Emerging markets are on fire
Bloomberg News · Friday, Aug. 20, 2010
The global economy is like fried ice cream: If you don't act fast, it turns into a mess.
American pundits, Nobel laureates included, are predicting Japan-style deflation for the United States and Europe. They are urging the Federal Reserve to pursue another round of quantitative easing to stop the onset of an Ice Age for Western economies. The Fed didn't oblige at its last meeting, but it threw a bone to the deflation crowd by promising not to pull money out of its previous round of asset purchases to stimulate a recovery.
On the other side of the world, consumer prices are surging. Emerging markets as a whole now have an inflation rate of more than 5%. India is registering price increases of more than 13%. China's are more than 3%.
Much of the "heat" comes from the property market in emerging markets. Milliondollar flats in Mumbai have panoramic views of the city's slums. Hong Kong's real-estate prices have almost reclaimed their 1997 peak. Overpaid bankers who pay 15% income tax in Hong Kong are stretched to buy Beijing or Shanghai properties.
The emerging markets are on fire.
Deflation prophets in the West are in for a rude awakening. Eastern fire will turn Western ice into a mess, and 2012 looks like it will be the year of melting. The fuel for the fire is coming from deflation-fighting stimulus programs, such as that of U.S. President Barack Obama.
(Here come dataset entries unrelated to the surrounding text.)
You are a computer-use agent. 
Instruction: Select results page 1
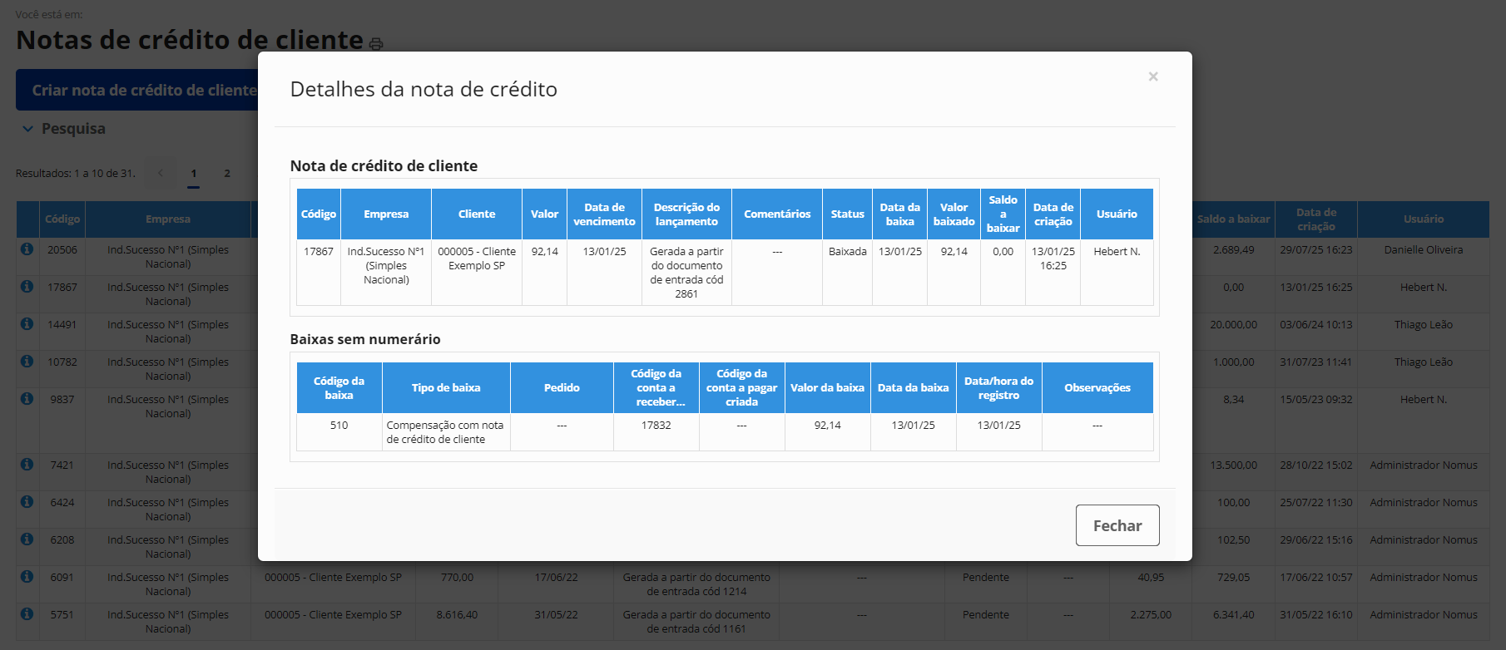193,174
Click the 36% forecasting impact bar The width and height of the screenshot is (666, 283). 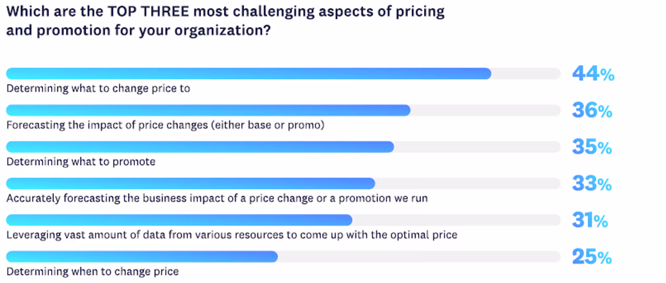(283, 110)
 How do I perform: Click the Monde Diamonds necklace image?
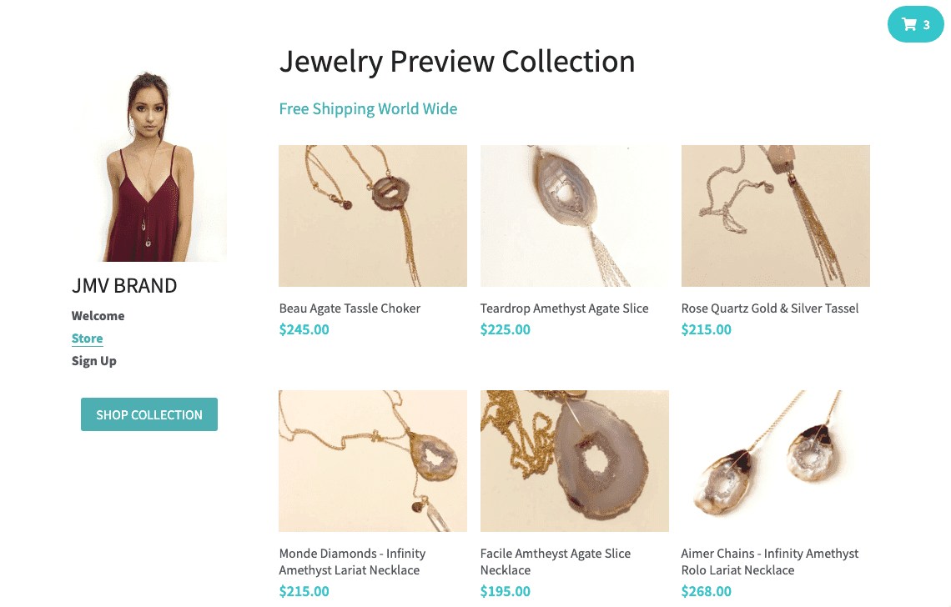pos(373,461)
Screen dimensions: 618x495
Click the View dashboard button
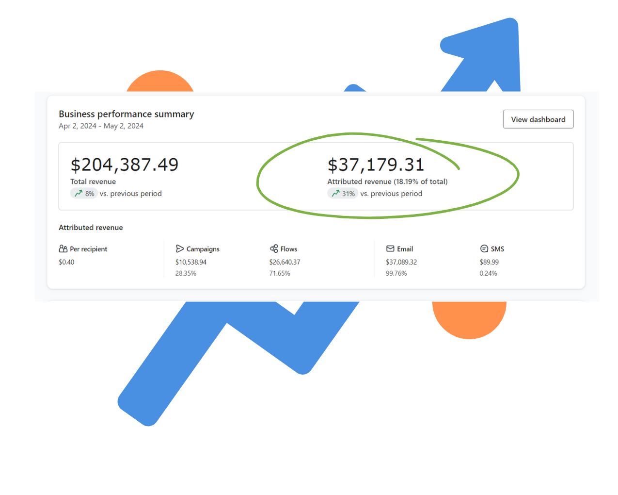[x=538, y=119]
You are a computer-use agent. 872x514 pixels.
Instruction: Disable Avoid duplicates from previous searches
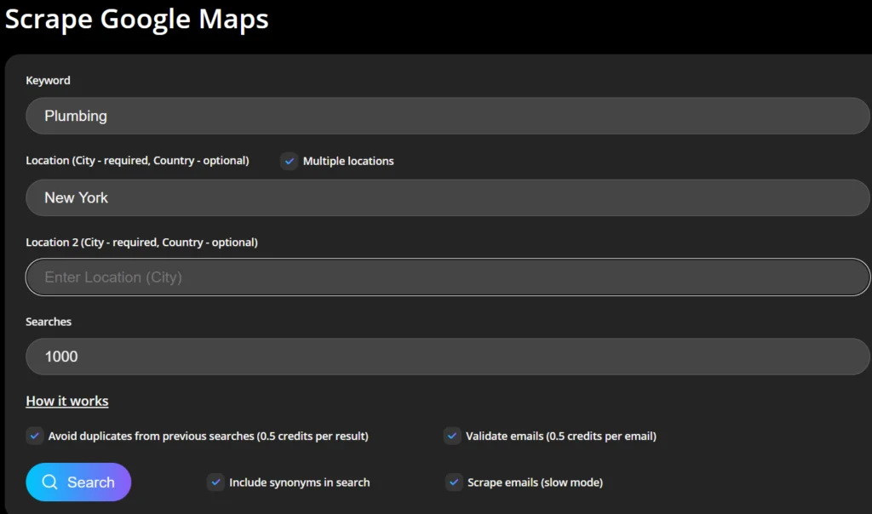click(x=35, y=436)
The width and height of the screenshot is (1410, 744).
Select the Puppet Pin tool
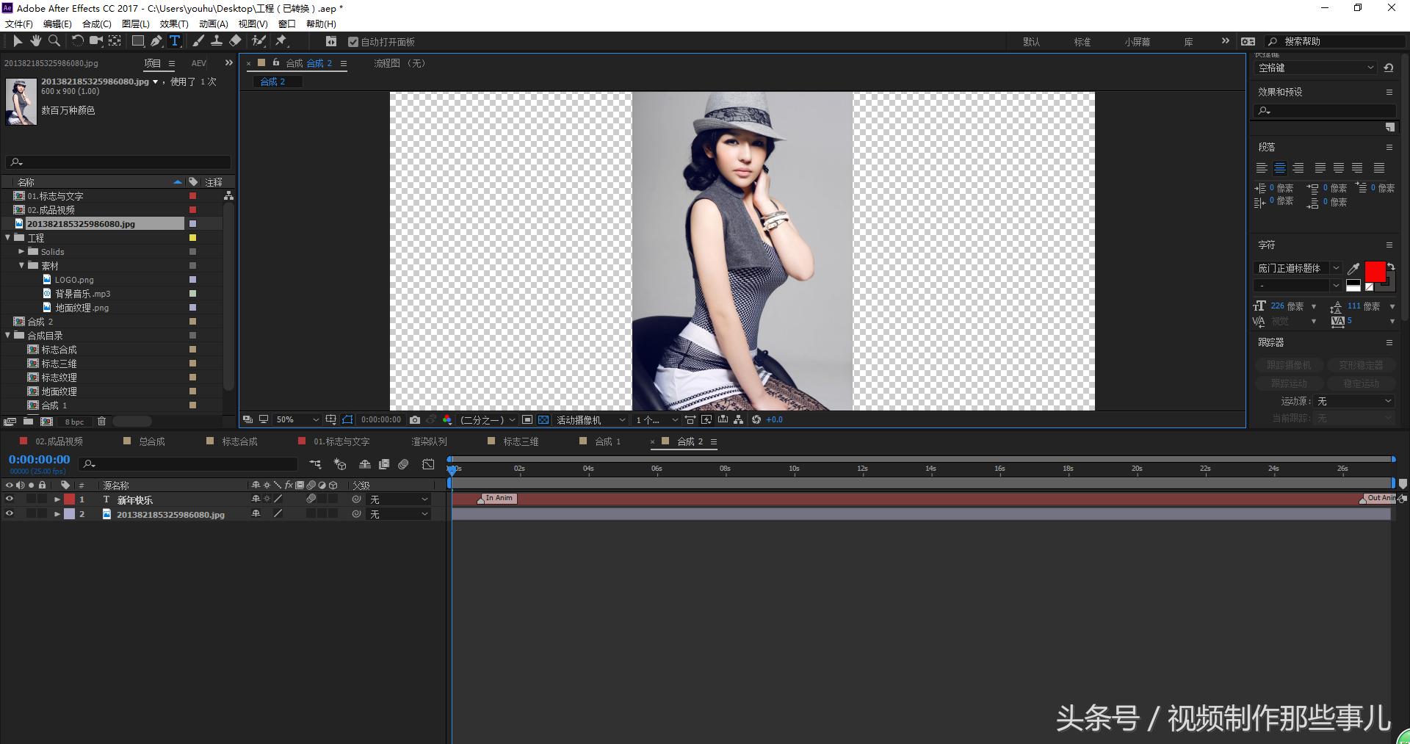[x=281, y=41]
Stimulus is prescribed as a panacea for recession. In to-day's global economy, it isn't effective in the best of circumstances and is outright wrong for what ails the West now.
Trade and foreign direct investment total half of global gross domestic product. Multinational corporations drive both. They shop around the world for the lowest-cost production centres and ship goods to wherever the demand is. Demand and supply are dislocated. So when a government introduces stimulus, the initial increase in demand doesn't necessarily boost local supply. More importantly, if multinationals decide to invest somewhere else, there wouldn't be an increase in jobs to sustain the growth in demand beyond the stimulus.
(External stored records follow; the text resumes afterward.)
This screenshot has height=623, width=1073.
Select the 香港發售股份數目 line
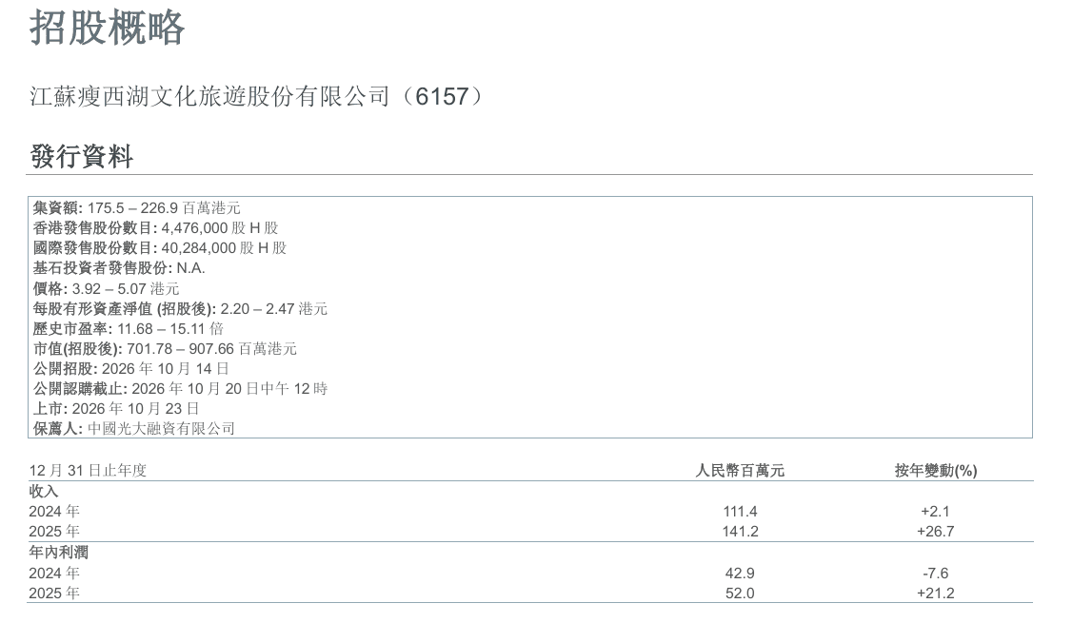tap(156, 227)
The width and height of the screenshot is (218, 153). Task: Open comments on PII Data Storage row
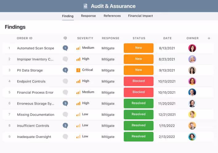coord(65,70)
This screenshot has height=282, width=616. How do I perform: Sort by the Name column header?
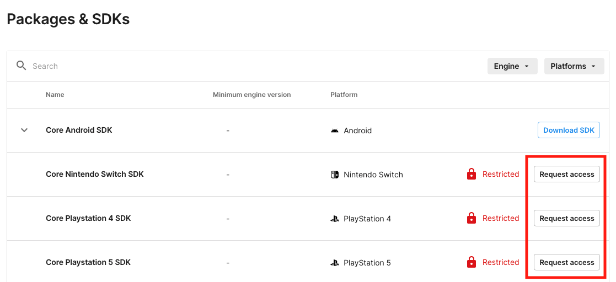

Just as water flows down, stimulus affects low-cost economies more, wherever it is initiated. As the West pours money into the global economy through large fiscal deficits or central banks expanding balance sheets, the emerging economies are drowning in excess liquidity. Everything is turning red-hot.
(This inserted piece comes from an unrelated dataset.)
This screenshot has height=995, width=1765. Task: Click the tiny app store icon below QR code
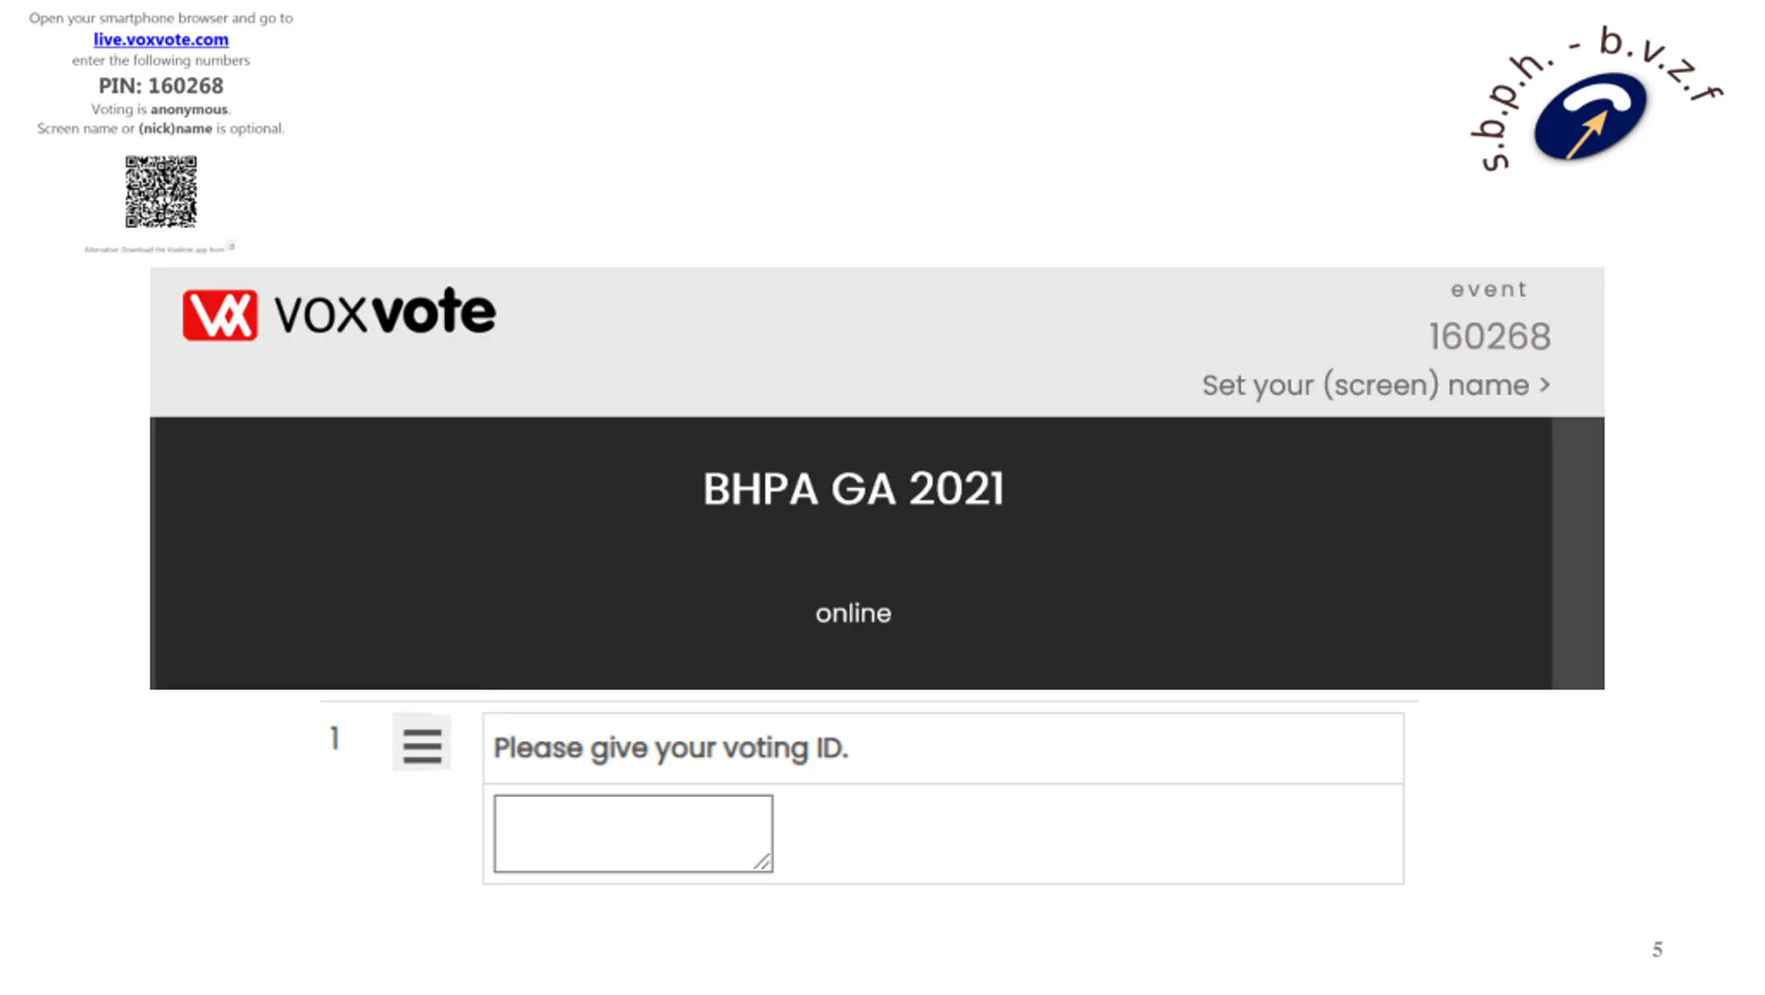[232, 246]
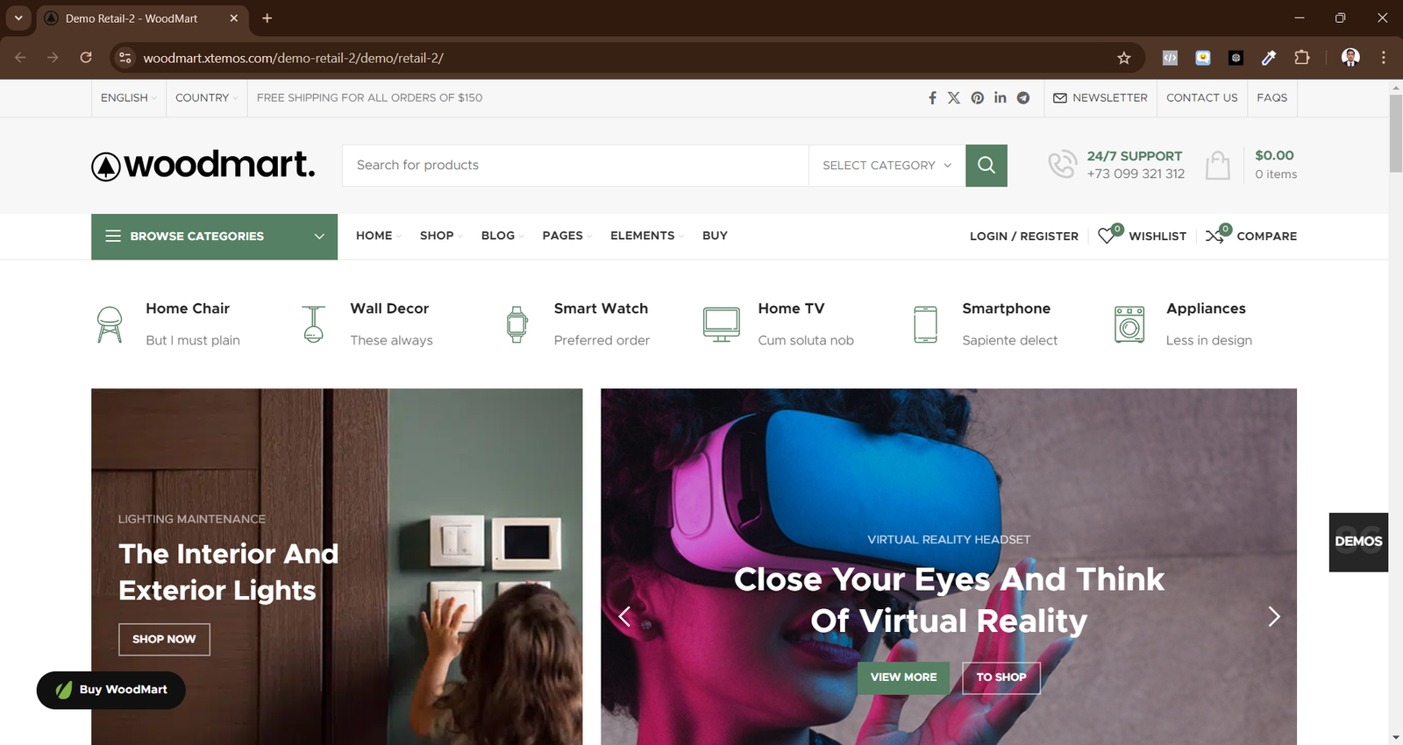Click the Search for products field

(x=574, y=166)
How will this all end? The most likely scenario is that the West will have to stop stimulus programs when inflation spreads to it from the emerging economies.
The most immediate channel is through rising commodity prices. It's a tax on the West to benefit emerging economies that produce raw materials.
That's the irony: The stimulus in the West can immediately bring harm to itself. It's also the magic of globalization.